B. Riley Financial Inc. made some cutbacks to FBR's financial institutions group after acquiring the company in June 2017, but now the team is looking to add talent.
Soon after B. Riley closed its acquisition of FBR, the buyer moved to take out cost from the target, and the impact was felt in many different departments, including FIG. The FIG team's transition was still underway in 2018 with the departure of Bob Brown, who had been with FBR since 2009 and at one time was head of depository coverage.
But FIG has always been an important vertical at FBR, and B. Riley Chairman and CEO Bryant Riley wants to maintain that reputation, said Ajay Asija, who is head of depository investment banking coverage at B. Riley FBR Inc. "That's why he's given me the mandate to grow the business," Asija said in an interview.
Asija noted that the company is looking to add depository and specialty finance investment bankers to the FIG team. On the depository side, the company is most interested in adding coverage of markets on the West Coast and in the Southwest, including Texas, Asija said. He added that in specialty finance, the plan is to add coverage that has some synergies with the depository effort.
The i-bankers who join might have to get used to a different compensation structure. Typically, investment bankers receive a significant portion of their pay in an annual bonus. However, the senior bankers at B. Riley FBR receive payouts for the revenue they generate soon after deals are completed.
"Usually, you're paid the month after the transaction closes," Asija said.

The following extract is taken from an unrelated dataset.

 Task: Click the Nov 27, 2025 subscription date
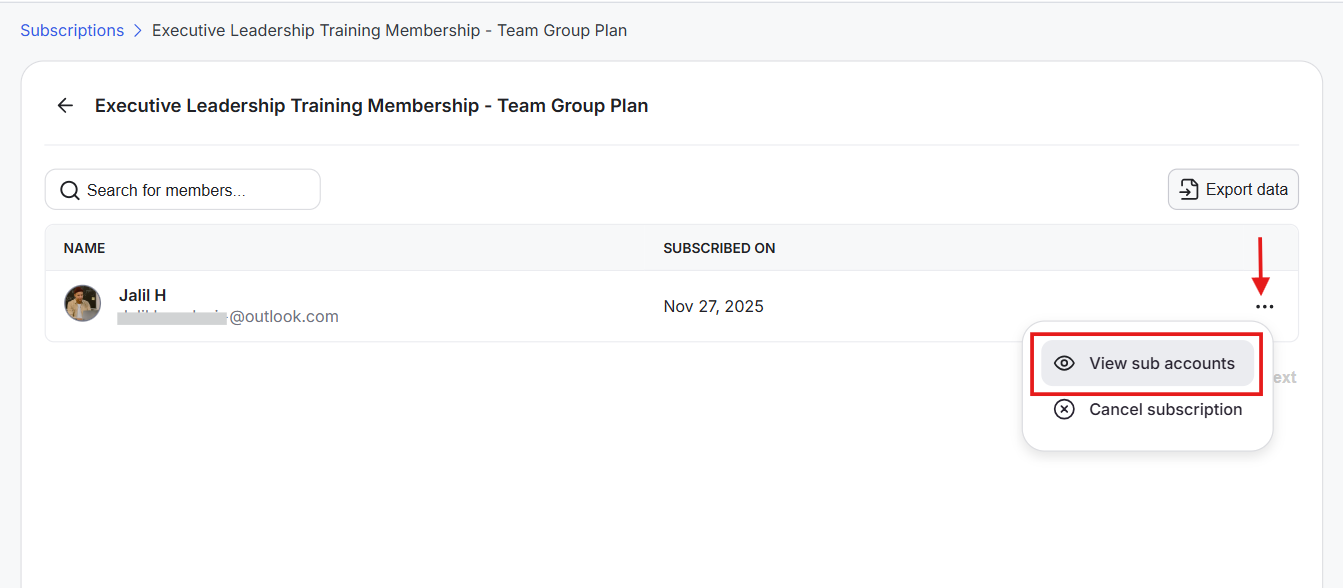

The model can make it more challenging for one department to subsidize others. But smaller investment banks can use this sort of pay structure in an effort to create an entrepreneurial-type environment that can help entice more experienced professionals, said Richard Lipstein, managing director in the financial services practice for the recruiting firm Gilbert Tweed International.
"It's often used by firms to attract more senior professionals who want to be paid for what they do," Lipstein said in an interview.
Riley believes improving revenue production per employee will help fairly compensate and retain key producers, he said during a November 2017 conference call, according to a transcript. He added that in the third quarter of 2017, FBR's investment banking business produced annualized average fees of $1.9 million per calling officer and $1 million per investment banking employee, up from $1.2 million in fees per calling officer and $560,000 per investment banking employee in 2016.
He noted that headcount reduction helped improve the production-per-employee metric. After the acquisition, FBR's headcount dropped by about 30%, to 156 in September 2017 from 229 in May 2017, he said.
But B. Riley has done more than reduce staff. It has also become more efficient by integrating the various parts of FBR's business, Asija said. For instance, FBR has a small-business investment company funds placement group, and now that team is working more closely with the investment bank's depository clients, Asija said.
He added that the FIG team is collaborating more with the at-the-market business, an offering FBR significantly expanded with the 2015 acquisition of MLV & Co. LLC. "Sometimes it might make sense for capital markets to take the lead in driving the conversation with financial institutions clients," Asija said.
He added that B. Riley has provided resources to help the FIG team on deals. For example, the company invested some capital into Infinity Bank in a de novo deal that B. Riley FBR recently helped execute.
The FIG team is also finding ways to work with Wunderlich Securities Inc., which B. Riley purchased in 2017. Asija noted that Wunderlich has a fixed-income business that can provide brokered certificates of deposits to banks. Also, Wunderlich's financial adviser network can help with the placement of common stock, preferred shares and debt offerings, Asija said.
Even though the FBR investment banking team has been thinned out, those who remain have access to greater resources now that they are on the same platform as B. Riley and Wunderlich.
"We dramatically increased the size of the firm," Asija said.